Restate all of the following data exactly, keeping any images out of the copy.

- DATA LISTING:
● ● ● ● ●
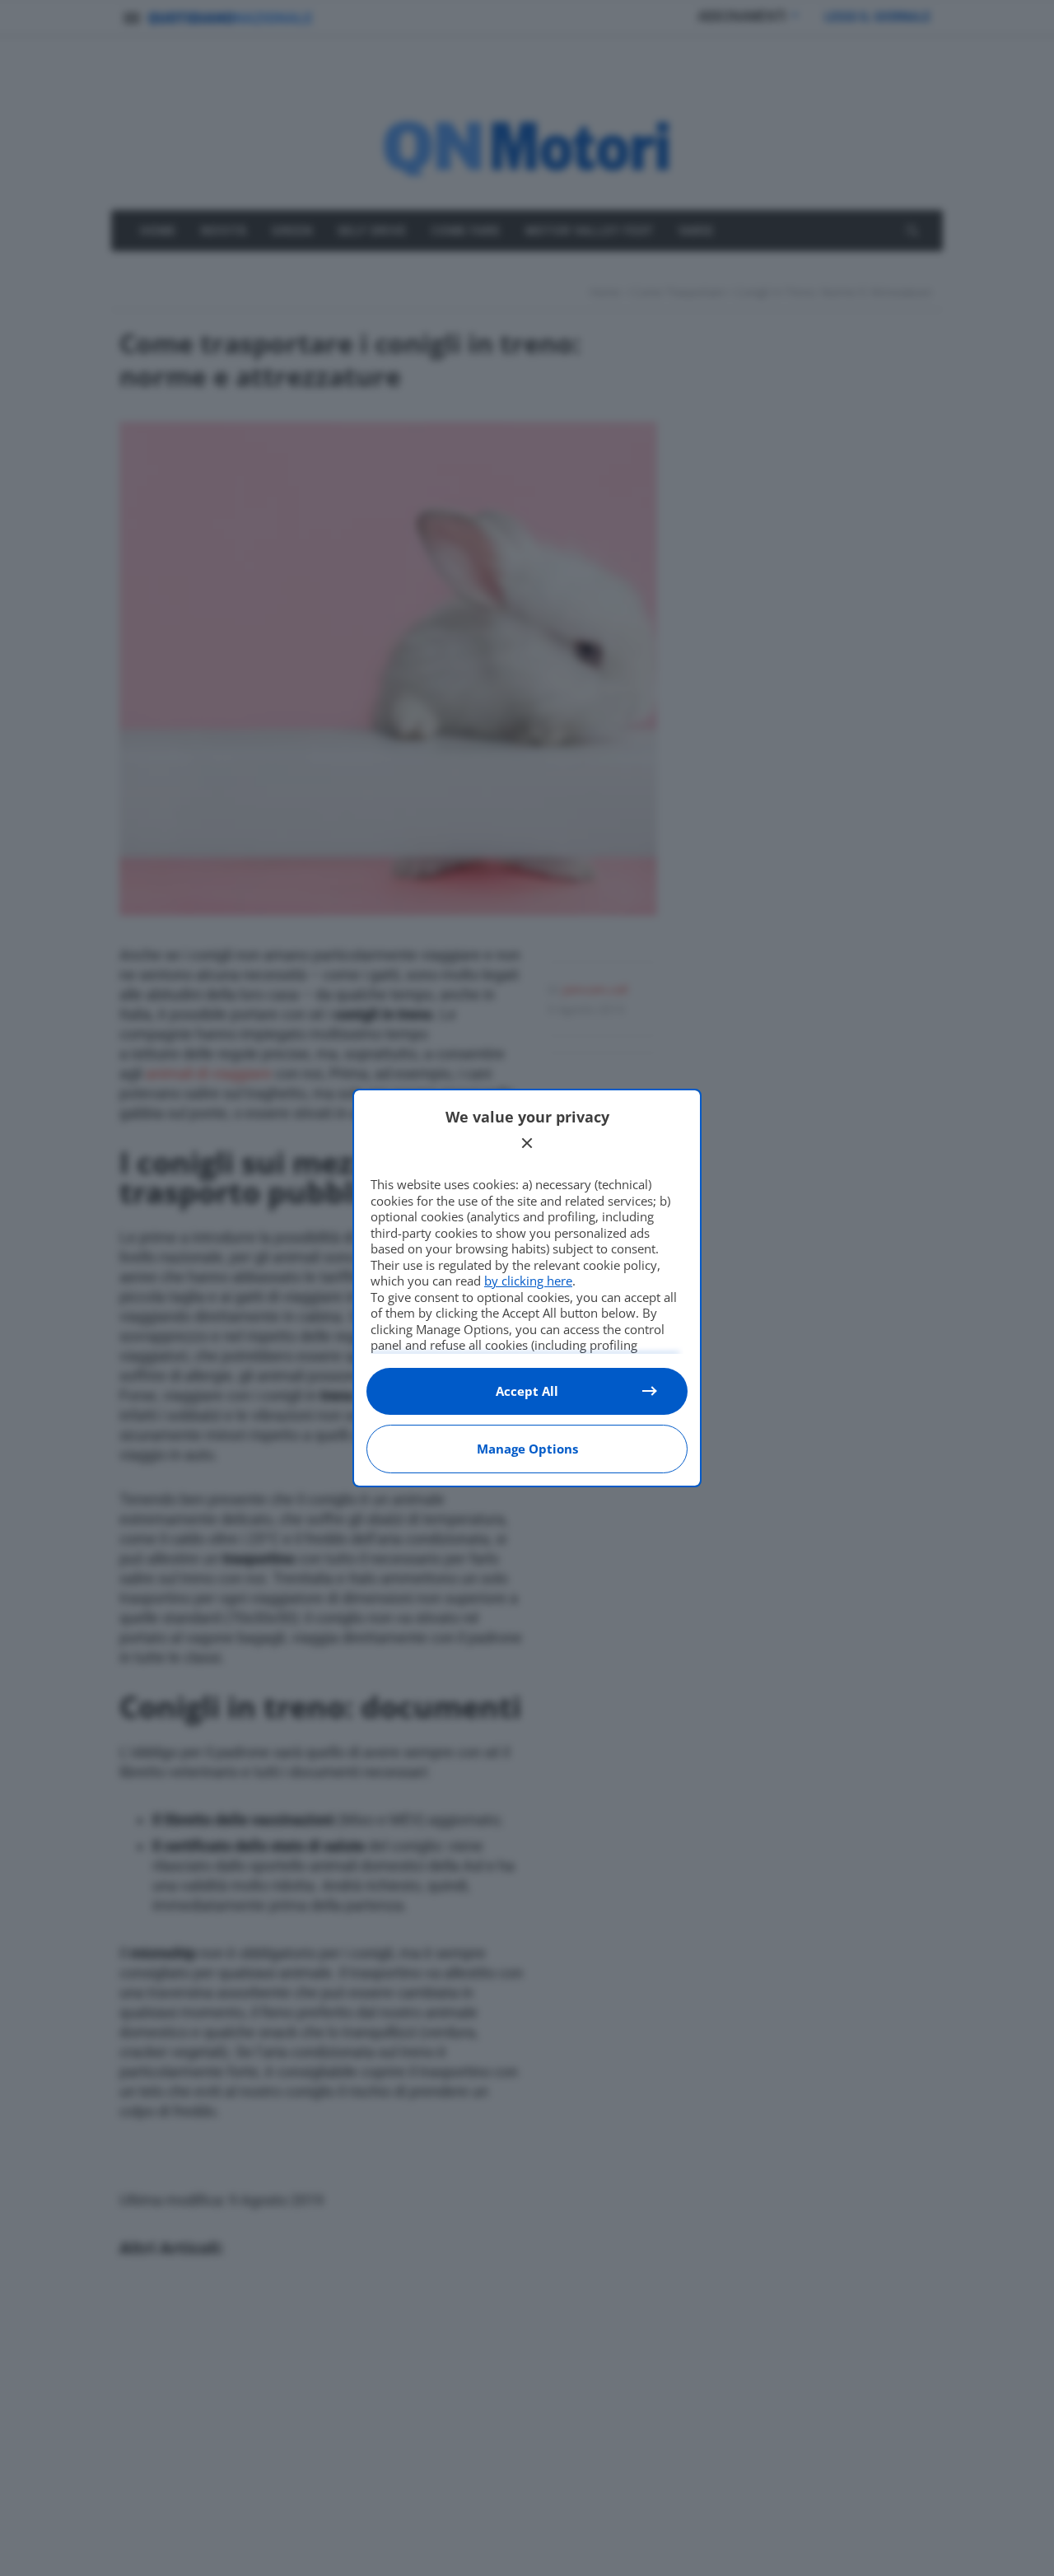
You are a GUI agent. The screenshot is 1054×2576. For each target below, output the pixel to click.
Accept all (527, 1391)
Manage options (527, 1448)
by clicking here (528, 1280)
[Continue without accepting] (527, 1143)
● ● ● ● ●
- SOLUTION BELOW:
You are a GUI agent. The screenshot is 1054×2576. For each target below, output the pixel to click.
Accept all (527, 1391)
Manage options (527, 1448)
by clicking here (528, 1280)
[Continue without accepting] (527, 1143)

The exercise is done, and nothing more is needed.